Vamos convir: esses riscos não são proporcionais às idades citadas nos exemplos! Uma criança pequena não vai dar conta de se equilibrar caso resolva experimentar subir a escada. Um adolescente não vai, do mesmo modo, conseguir equilibrar sua voracidade na busca de contato e diversão. Então alguém tem de fazer esse papel enquanto eles não estão prontos para assumir tais responsabilidades. Com base nesses exemplos, podemos concluir que boa parte das proibições que são colocadas aos filhos e alunos são mera proteção a eles.
E a outra parte? Bem, um outro tipo de limite que as crianças recebem é o que se refere aos relacionamentos. Assim que a criança começa a perceber a existência dos outros, ela busca companhia, parceria, convivência. Fazer amizades, conviver no mesmo espaço, compartilhar brincadeiras, por exemplo, são atividades que supõem limites. Afinal, "a liberdade de um termina quando começa a do outro". Não é assim o velho ditado? Para organizar os contatos humanos, existem as regras de convivência. Regras, portanto limites.
Esses dois tipos de limite que a vida impõe podem e devem ser colocados na educação dos filhos -e significam respeito. Respeito ao potencial da criança, à sua etapa de desenvolvimento, ao seu futuro, à sua condição humana.
Desrespeito é levar o filho a acatar as regras pelas regras, e não pelo sentido que elas têm. Desrespeito é responsabilizar a criança por mais que aquilo com que ela pode arcar; desrespeito é não assumir a tarefa de educar.
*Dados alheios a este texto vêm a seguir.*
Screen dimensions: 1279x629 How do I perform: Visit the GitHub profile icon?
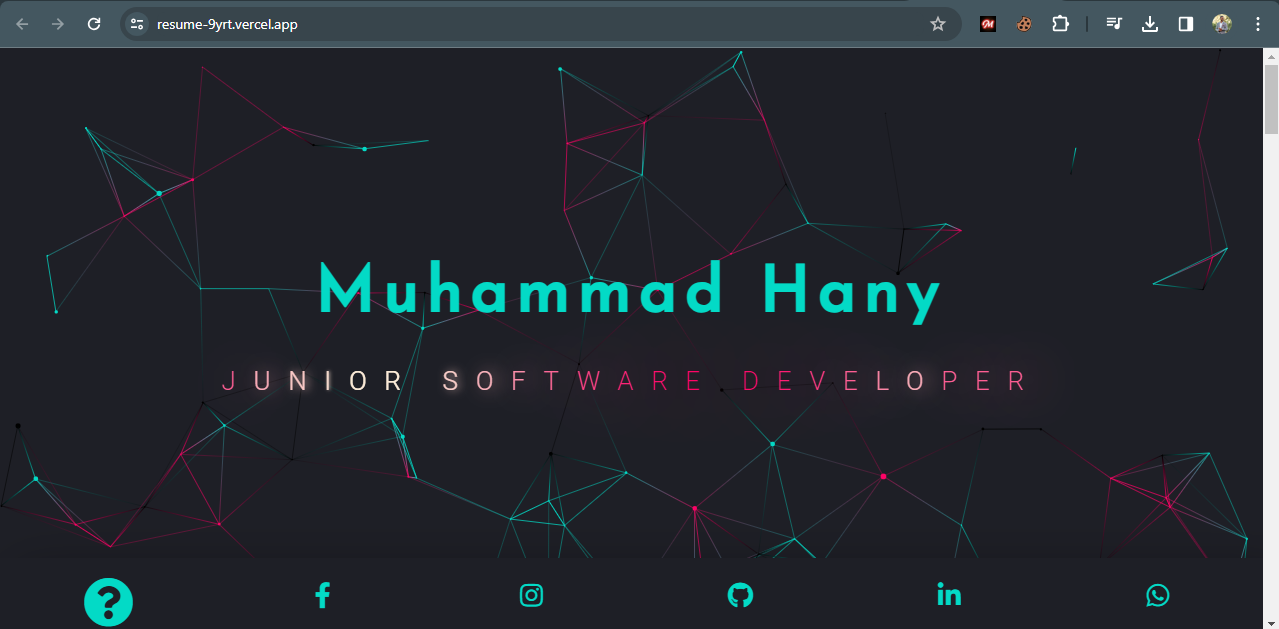pos(740,596)
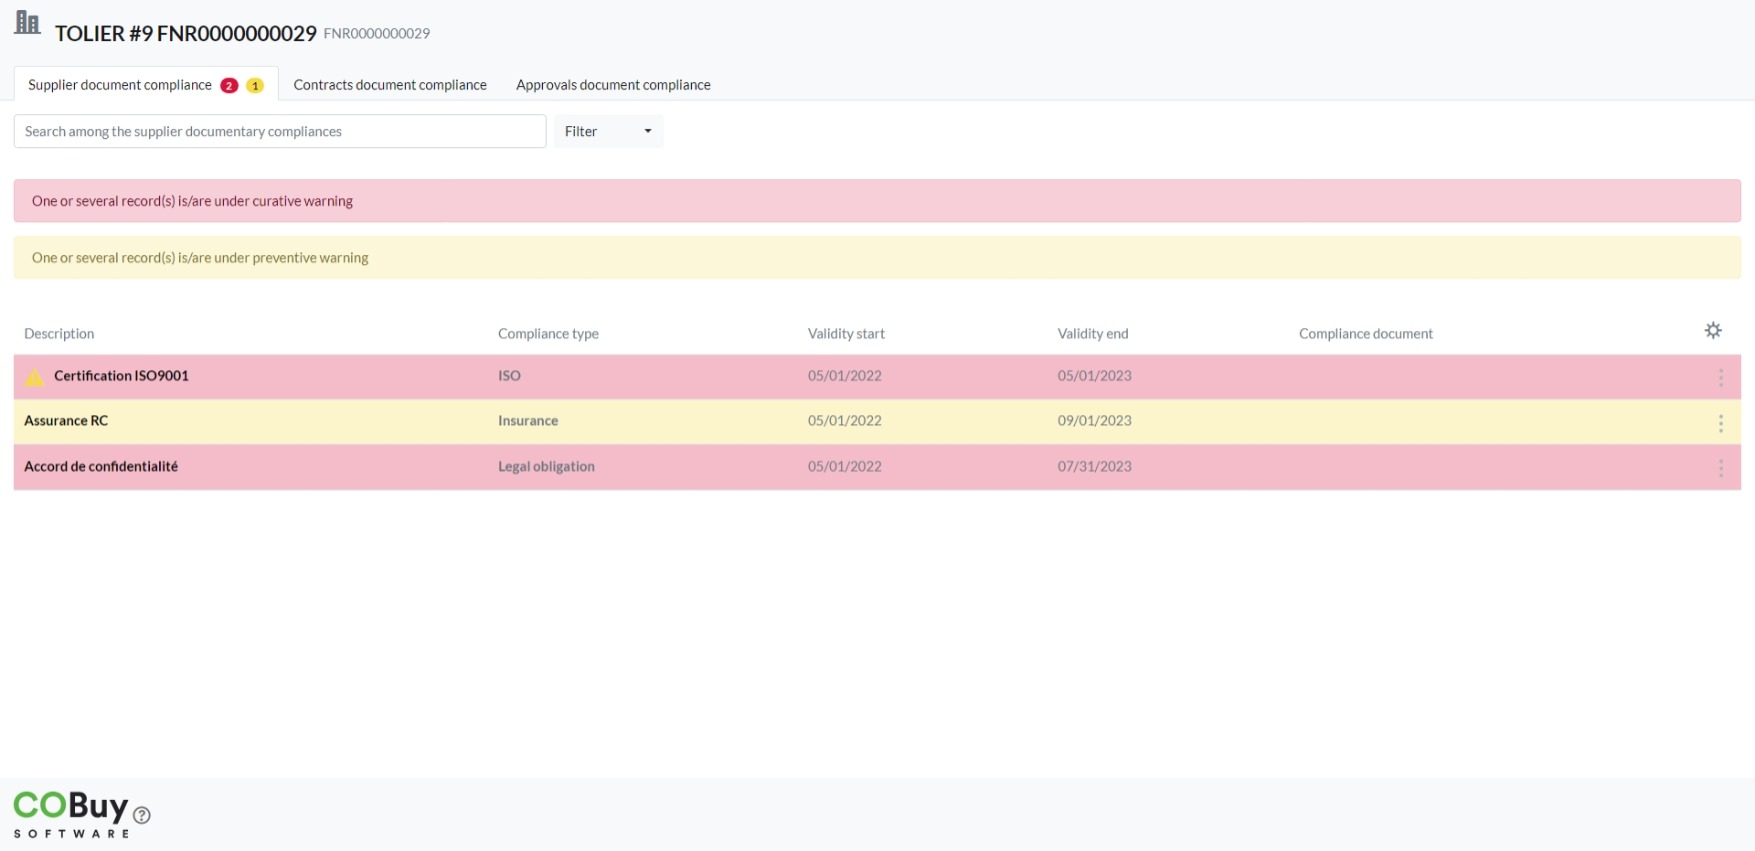
Task: Click the supplier compliance search field
Action: tap(280, 131)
Colocar limites e respeitar a criança não são coisas incompatíveis. Mas conseguir o equilíbrio entre esses dois elementos é sempre tarefa delicada. Insistir em um limite já superado pelo filho pode ser desrespeito, tanto quanto desistir de manter outro ainda necessário. E, por falar em respeito, como é que anda a dobradinha direito e dever? Esse é um bom papo para a próxima semana, por sinal.